And the best part – if you want to use a production snapshot for local development or to reproduce a bug, simply copy it into the .wrangler/state directory and wrangler dev –-local –-persist will pick it up!
Let’s download a D1 backup to our local disk. It’s SQLite compatible.
Now let’s run our D1 worker locally, from the backup.
Create and Manage from the dashboard
However, we realize that CLIs are not everyone’s jam. In fact, we believe databases should be accessible to every kind of developer – even those without much database experience! D1 is available right from the Cloudflare dashboard giving you near total command parity with Wrangler in just a few clicks. Bootstrapping your database, creating tables, updating your database, viewing tables and triggering backups are all accessible right at your fingertips.
Changes made in the UI are instantly available to your Worker — no deploy required!
We’ve told you about some of the improvements we’ve landed since we first announced D1, but as always, we also wanted to give you a small taste (with some technical details) of what’s ahead. One really important functionality of a database is transactions — something D1 wouldn’t be complete without.
Sneak peek: how we’re bringing JavaScript transactions to D1
With D1, we strive to present a dramatically simplified interface to creating and querying relational data, which for the most part is a good thing. But simplification occasionally introduces drawbacks, where a use-case is no longer easily supported without introducing some new concepts. D1 transactions are one example.
Transactions are a unique challenge
You don’t need to specify where a Cloudflare Worker or a D1 database run—they simply run everywhere they need to. For Workers, that is as close as possible to the users that are hitting your site right this second. For D1 today, we don’t try to run a copy in every location worldwide, but dynamically manage the number and location of read-only replicas based on how many queries your database is getting, and from where. However, for queries that make changes to a database (which we generally call “writes” for short), they all have to travel back to the single Primary D1 instance to do their work, to ensure consistency.
But what if you need to do a series of updates at once? While you can send multiple SQL queries with .batch() (which does in fact use database transactions under the hood), it’s likely that, at some point, you’ll want to interleave database queries & JS code in a single unit of work.
This is exactly what database transactions were invented for, but if you try running BEGIN TRANSACTION in D1 you’ll get an error. Let’s talk about why that is.

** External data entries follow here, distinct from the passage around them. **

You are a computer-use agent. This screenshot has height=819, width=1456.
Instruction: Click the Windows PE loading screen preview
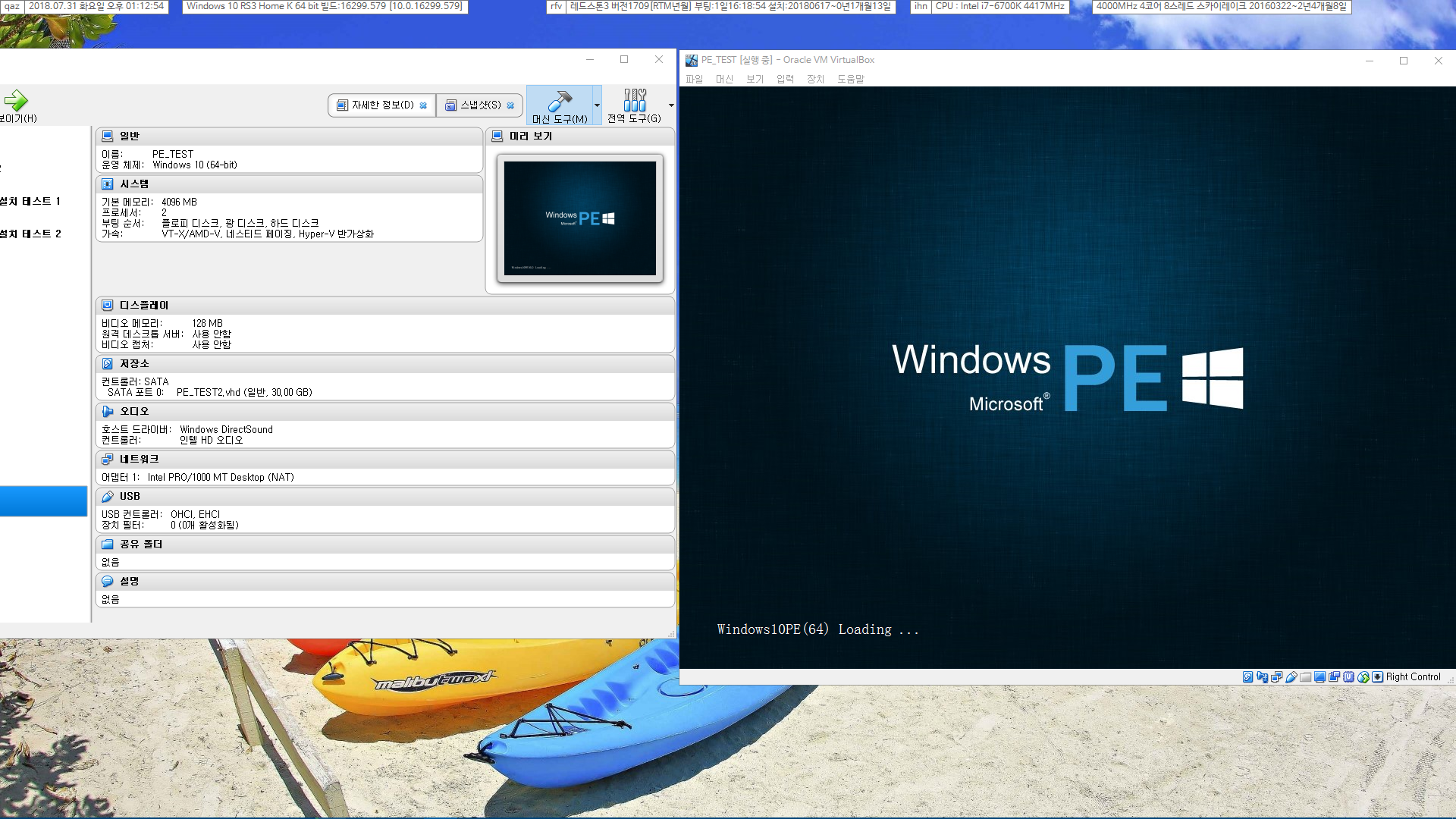[580, 216]
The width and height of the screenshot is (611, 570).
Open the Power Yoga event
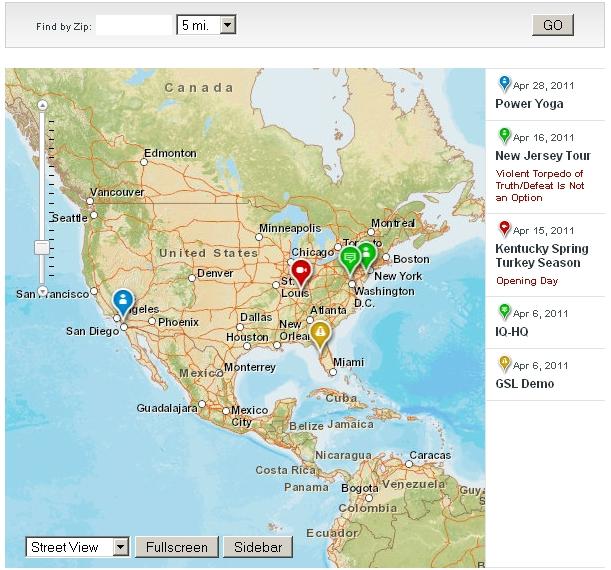pos(529,104)
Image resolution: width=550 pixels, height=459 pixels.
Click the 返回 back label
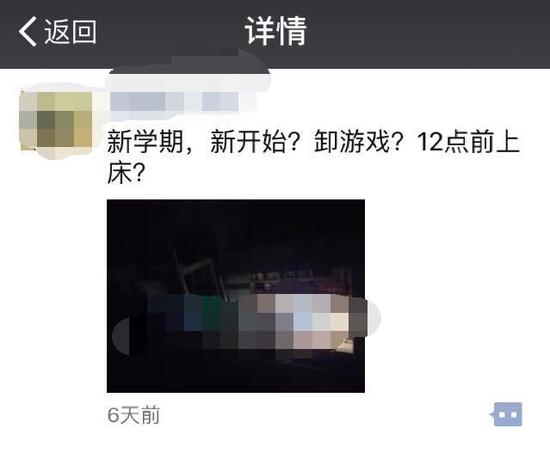pos(70,32)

Why native transactions don’t work The problem arises from SQL statements and JavaScript code running in dramatically different places—your SQL executes inside your D1 database (primary for writes, nearest replica for reads), but your Worker is running near the user, which might be on the other side of the world. And because D1 is built on SQLite, only one write transaction can be open at once. Meaning that, if we permitted BEGIN TRANSACTION, any one Worker request, anywhere in the world, could effectively block your whole database! This is a quite dangerous thing to allow:
A Worker could start a transaction then crash due to a software bug, without calling ROLLBACK. The primary would be blocked, waiting for more commands from a Worker that would never come (until, probably, some timeout).

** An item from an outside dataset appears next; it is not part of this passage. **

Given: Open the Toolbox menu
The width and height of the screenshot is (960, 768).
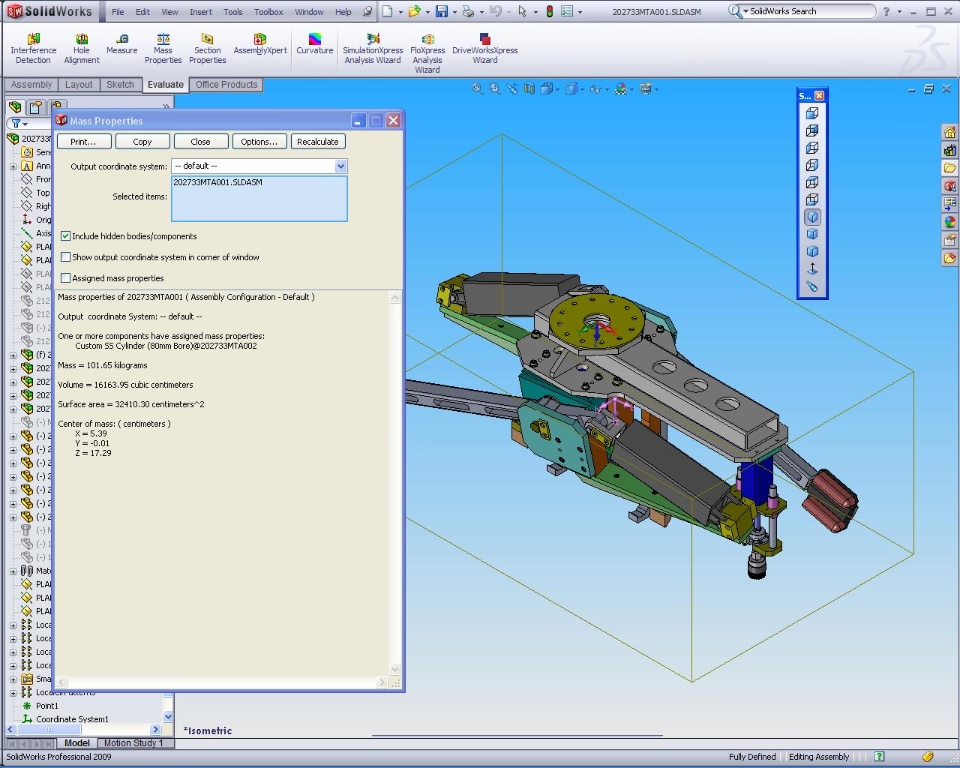Looking at the screenshot, I should [x=268, y=12].
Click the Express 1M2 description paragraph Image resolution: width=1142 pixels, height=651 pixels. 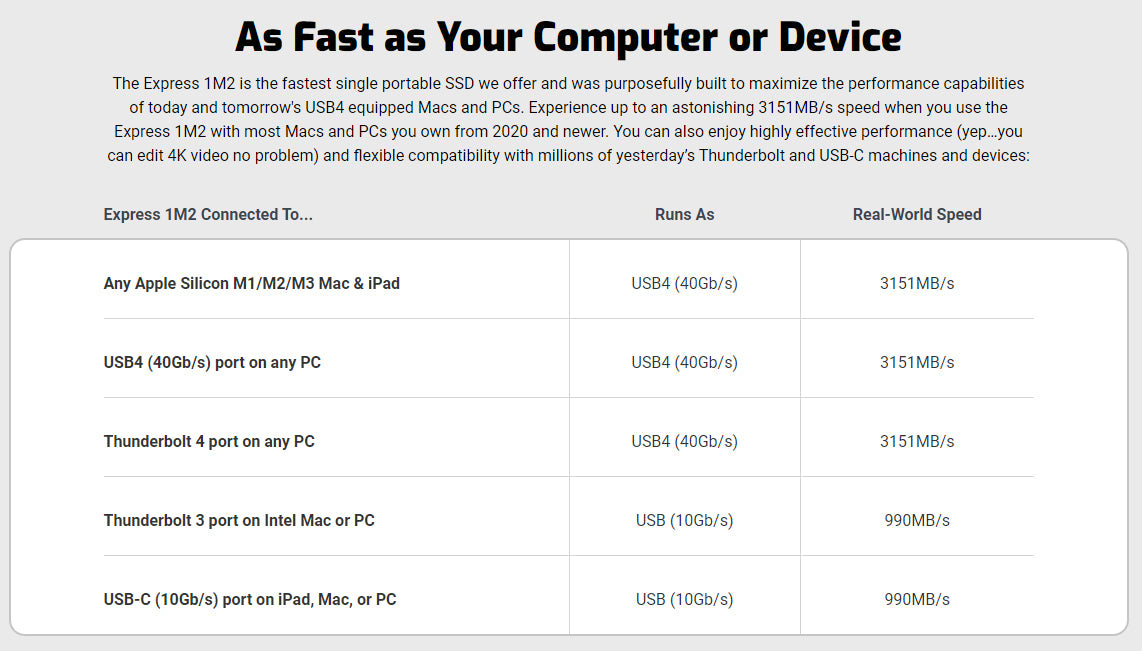(x=568, y=119)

Even without bugs or crashes, transactions that require multiple round-trips between JavaScript and SQL could end up blocking your whole system for multiple seconds, dramatically limiting how high an application built with Workers & D1 could scale.
But allowing a developer to define transactions that mix both SQL and JavaScript makes building applications with Workers & D1 so much more flexible and powerful. We need a new solution (or, in our case, a new version of an old solution).
A way forward: stored procedures Stored procedures are snippets of code that are uploaded to the database, to be executed directly next to the data. Which, at first blush, sounds exactly like what we want.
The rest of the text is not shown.